“And when you leave your body on your bed at night,
And you drift away to somewhere like you do,
In the morning when you open your eyes,
Do the lovers in your dreams wake up, too?”
- Ray Wylie Hubbard
One of my favorite works by Neil Gaiman is the graphic short story “The Hunt,” which is collected in Fables and Reflections. When I read the story, what I enjoy the most is the humor in the interaction between the old man who narrates the story and his teenage granddaughter, who thinks herself too old for stories but is interested despite herself, as well as the gradual revelations about who the protagonist is and about the true nature of the old man and his granddaughter. Still, last fall at my high school reunion, I was surprised to find myself suddenly taking a life-lesson from the story.
In “The Hunt,” a young man comes into possession of a locket that contains a portrait of the local duke’s daughter. He stares at the locket constantly, and, dreams of the woman portrayed. Finally, in payment for a piece of magical business with the personification of Dream, he is transported to the woman’s bed chamber. When he sees her, she is “everything he had dreamed of,” but all he does is hand her the locket and walk away. Defending the story to his cynical granddaughter, the narrator says, “It was about what he saw when he looked at the sleeping woman. Why he turned his back on her. It was about dreams.”
At the reunion, for the first time in years, I saw the adult versions of several girls who — unknown to them — were the recipients of my first crushes. In fact, off and on, I spend the better part of the evening with several of them. It was all very Platonic, but initially made pleasant by nostalgia and alcohol.
Eventually, though, the encounters were more sad than wistful. Two of the women had foregone the music careers they wanted, one because she was shy about performing, the other because of her family. A third seemed more successful, but in subsequent months, her business proved shaky, and she revealed an unpleasant side that I would probably find intolerable if I were ever to see her again. For that evening, though, she made a pleasant enough companion.

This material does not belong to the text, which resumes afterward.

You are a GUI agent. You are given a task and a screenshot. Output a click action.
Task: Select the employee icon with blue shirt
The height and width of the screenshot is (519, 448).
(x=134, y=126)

Then, halfway through the evening, my adolescent crush of crushes arrived. I had spent too many of my early teenage years obsessing over her not to recognize her immediately. But even if I had never been infatuated, I would have recognized her, because she looked younger than most people in the room and was still very fit and animated. Almost immediately, she dove into a corner talking with someone I didn’t recognize.
For a while, I waited for an opportunity to approach. I wasn’t so foolish as to imagine any romantic interest was possible, let alone desirable — I’m the sort who is so married that the fact might as well be branded on my forehead. I even wear an engagement wedding ring, which is not that common among men of my age (the engagement was a good excuse for my partner and I to buy the West Coast rings we had always wanted). Still, this was the latter day version of a girl who had occupied much of my thoughts at one time, and who still made occasional guest appearances in my dreams as an obvious Anima figure. What better closure, what more fitting sign of maturity, I thought, than to meet her as an adult and recognize that she was simply another woman, and most likely someone I had nothing particularly in common with?

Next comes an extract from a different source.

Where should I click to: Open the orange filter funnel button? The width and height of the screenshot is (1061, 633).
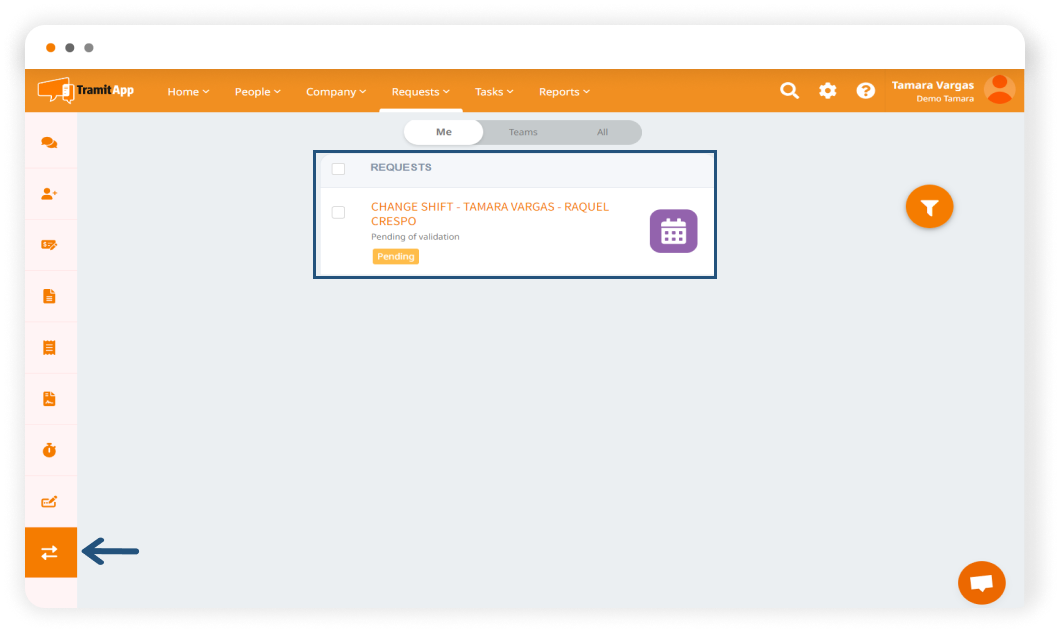tap(929, 207)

After about an hour, I realized that I would have to interrupt the discussion. I ran through a few fitting phrases of introduction in my head, and was starting towards her when Neil Gaiman’s story popped into my mind.
Abruptly, I realized that I had no reason to talk to her. I had long ago lost touch with the woman, and the dream images that began with her had long since assumed an independent identity of their own. What possible good would come of having the two meet? I knew the woman and the mental images weren’t the same. In the end, I smiled at myself, and turned to talk with someone else. For the rest of the evening, I barely looked in her direction.
Probably, some people would say that I had a juvenile mind, to take a life-lesson from what they would dismiss as a comic book. But you take your epiphanies where you find them, and that moment of revelation has done me good service in the months since.
For instance, when the third crush revealed her unpleasantness, I had a momentary pang, but, once I realized my reaction was based on a confusion of past dream with present reality, it seemed unimportant. That’s not to say that, were I to hear from her again, I would immediately walk away or hang up the phone. After all, literary analogies only go so far, and I hold grudges in the abstract far more easily than I do in person. Still, I’m not saying that I wouldn’t do one of those things, either — or that, if I never encounter her again, the disappointment will be unbearable. Learning to negotiate the interplay between fantasy and reality is an important lesson, no matter where you learn it. Frankly, I consider myself lucky to have learned it at all.